— Нонче опять летишь? — прощаясь, спросил Устин.
— Лечу.
— Ну дак что же… Лети, стало быть, с богом. Да только повертайся. Это я тебе желаю, единого.
Она глядела вслед, с улыбкой вспоминая, как напугал он ее однажды — это еще перед отправкой ва фронт. У аэродромной проходной вдруг кинулся навстречу здоровенный пожилой солдат, заграбастал в объятия…
Узнать сразу его было трудно — без кержацкой лохматой бороды, отощавшего на скудных солдатских хлебах. Она всплакнула тогда: уж очень многое разворошила в памяти случайная встреча, напомнила о былом, и особенно о Николае Вахромееве.
Удастся ли его найти теперь?..
Она подумала про газету, лежавшую в планшете, и чуть было не побежала догонять дядьку Устина: пусть почитает и порадуется, земляк. Но остановилась. Нельзя, не время еще делиться этой хрупкой негаданной радостью. Она, как чуткая птичка, которую можно ненароком спугнуть…
И вдруг ее осенило: ведь можно узнать адрес Николая! Через эту самую газету. Тот, кто писал статью, непременно видел его. Стало быть, в редакции знают номер полевой почты!
Она опрометью бросилась к штабу мимо удивленного моториста, однако письмо в редакцию так и не удалось написать: прямо на крыльце ее перехватил полковник Беломесяц, обрадованно воскликнул:
— О! А мы тебя ищем, старшина!
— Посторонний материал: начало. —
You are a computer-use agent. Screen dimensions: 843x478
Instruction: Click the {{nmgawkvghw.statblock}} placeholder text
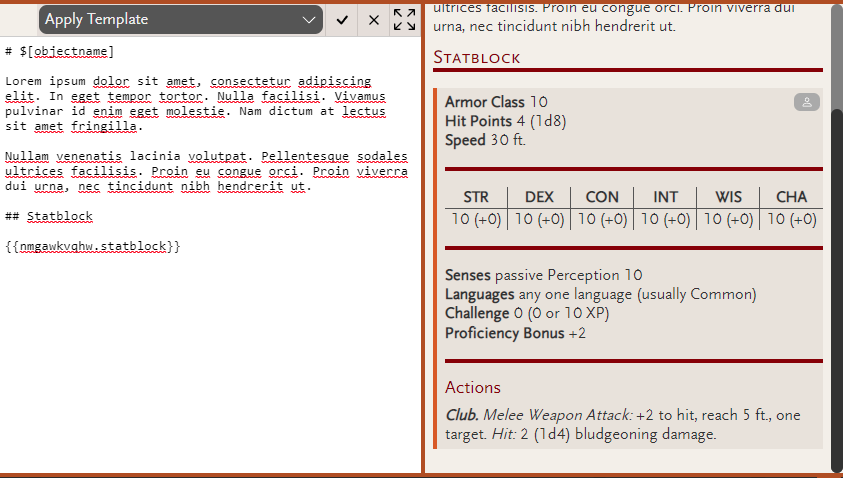tap(93, 246)
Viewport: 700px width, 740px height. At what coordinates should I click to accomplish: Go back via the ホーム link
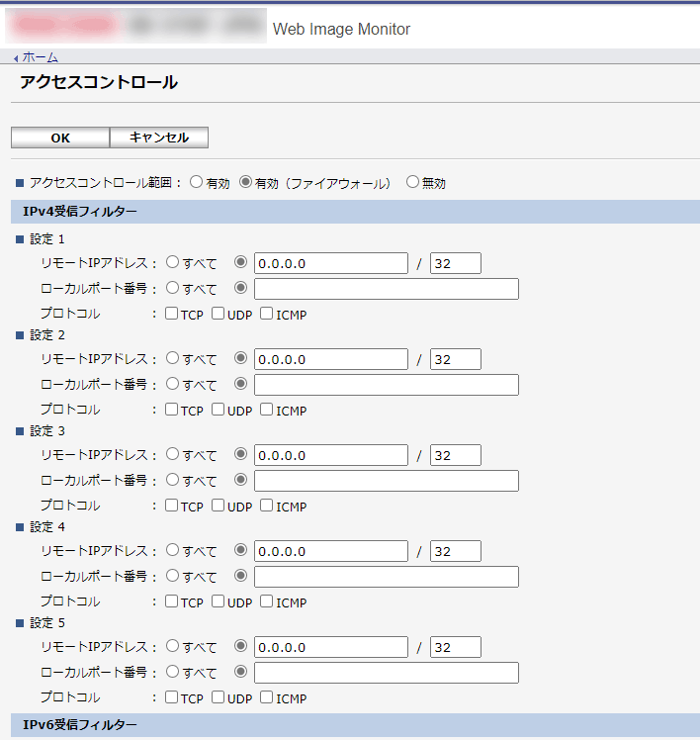click(40, 57)
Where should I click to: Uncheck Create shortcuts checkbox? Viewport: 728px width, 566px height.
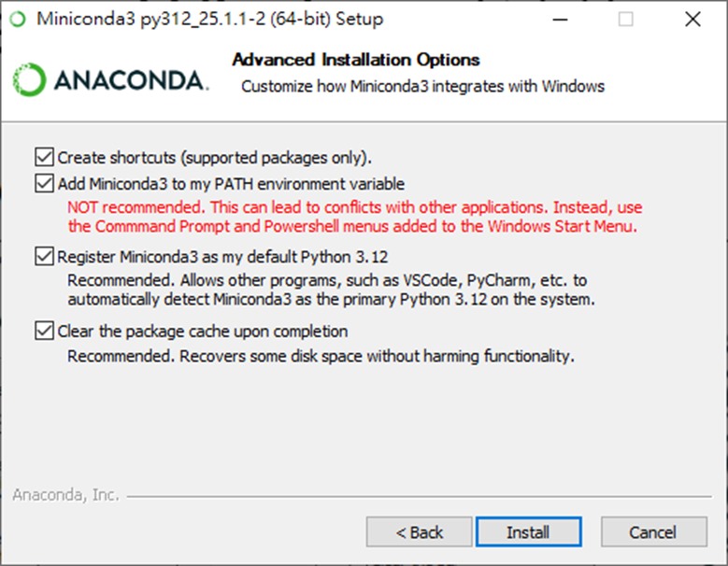coord(44,157)
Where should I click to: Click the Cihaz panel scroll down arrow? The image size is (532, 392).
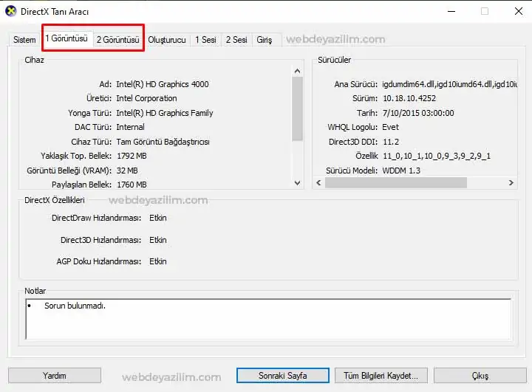click(298, 183)
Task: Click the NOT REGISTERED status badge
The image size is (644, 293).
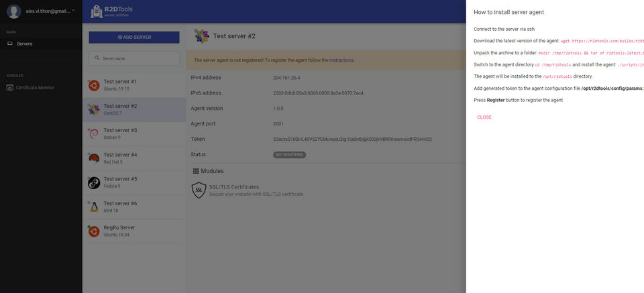Action: (x=289, y=155)
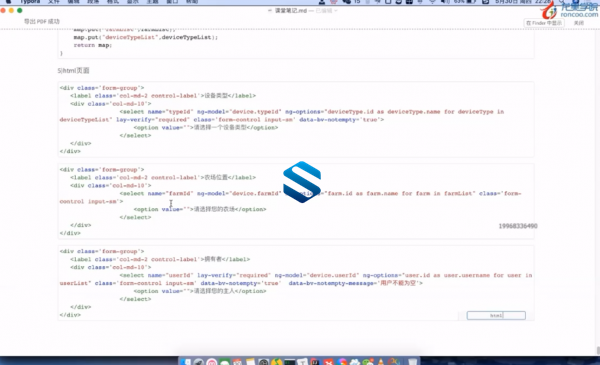Launch the Launchpad rocket icon in dock
The width and height of the screenshot is (600, 365).
(199, 362)
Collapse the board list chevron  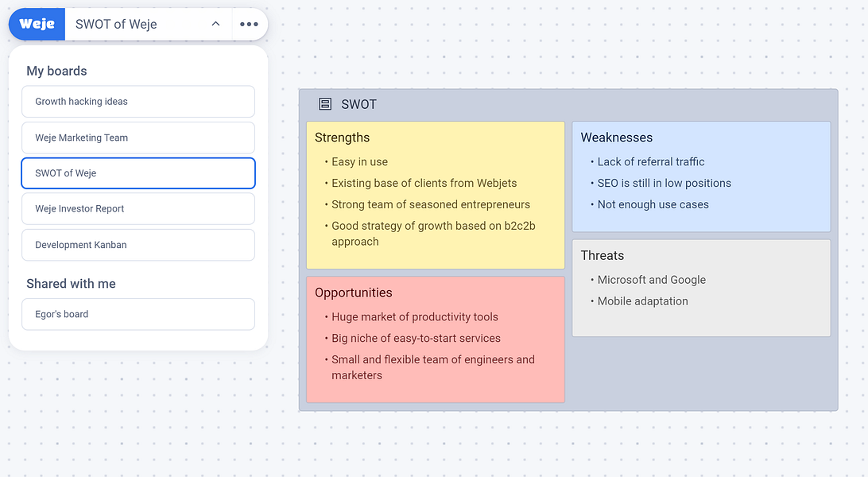click(x=216, y=24)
Пошли знакомиться с твоим пассажиром.
Он провел ее темным коридором и перед одной из дверей негромко предупредил, зачем-то приложив палец к губам:
— Вы пока с ним поговорите, обнюхайтесь. А через полчаса сварганим вам инструктаж. По всем пунктам. Ну валяй. — И ушел, втолкнув ее в комнату.
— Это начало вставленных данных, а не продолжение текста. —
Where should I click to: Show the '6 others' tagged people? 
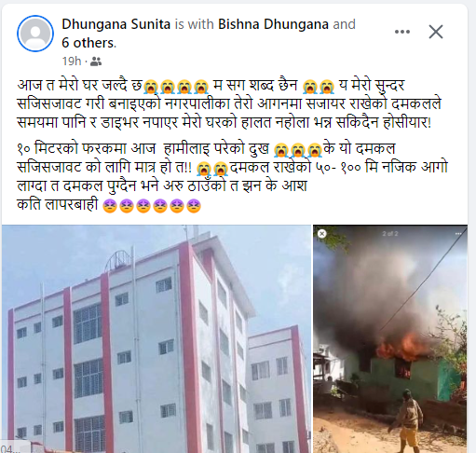[88, 43]
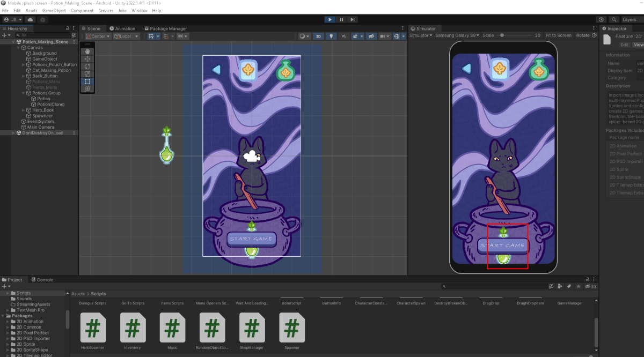The image size is (644, 357).
Task: Select the Move tool
Action: tap(87, 59)
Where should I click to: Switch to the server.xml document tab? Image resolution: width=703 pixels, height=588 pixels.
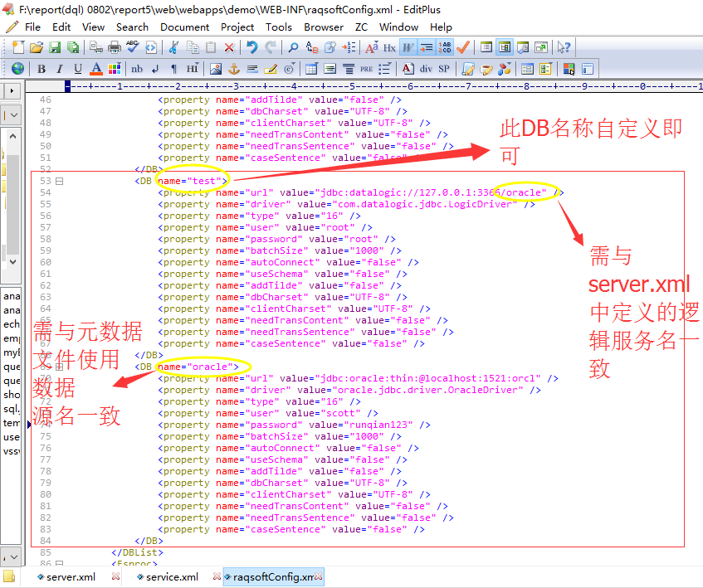[71, 576]
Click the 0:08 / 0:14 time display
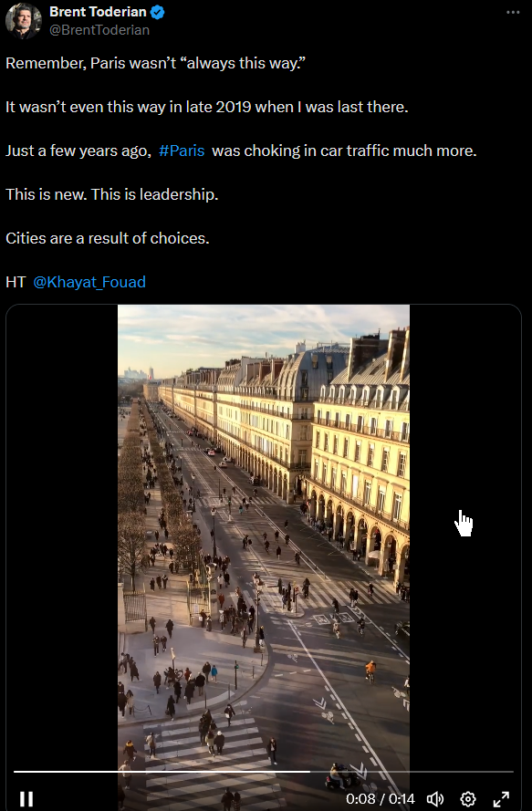Viewport: 532px width, 811px height. [381, 798]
Собственно, в знакомстве надобности не было: она сразу же узнала лейтенанта Полторанина, Он стоял у окна, скалил зубы и подрыгивал ухарски выставленной ногой. Вот таким нагловатым Ефросинья не раз видела его у моста в Черемше, где он, поплевывая семечками, задирался ко всем гуляющим по вечерней улице.
— Ну ты и вырядился… — неодобрительно сказала ода. — Вроде базарного шкета. А кепчонка просто срам. Или хуже не нашел?
— Не нашел, — ухмыльнулся Полторанин, — А вернее, не искал, такую дали. Немецко-фашистского производства. Видишь — с хлястиком? — Сняв кепку, растопырил ее на пальцах, серьезно вздохнул: — Нельзя, говорят, без головного убора. Уж очень я приметный, белоголовый. А летим на ночь глядя, стало быть, получается демаскировка. Понимаешь?
— Значит, это ты летишь со мной… И надолго туда?
— Кто его знает. Как повезет. Мне покуда везло всю дорогу. Я ведь на войне с июня сорок первого — от самого Южного Буга. До сих пор только сдавал города, а теперь буду брать. Харьков возьму первым.
Она знала, что лететь им предстоит к Харькову, но не прямо к городу, а несколько западнее — на Золочев. Ну, а там еще в двадцати километрах от города, на лесной опушке, их должны ждать. Два костра на линии посадки.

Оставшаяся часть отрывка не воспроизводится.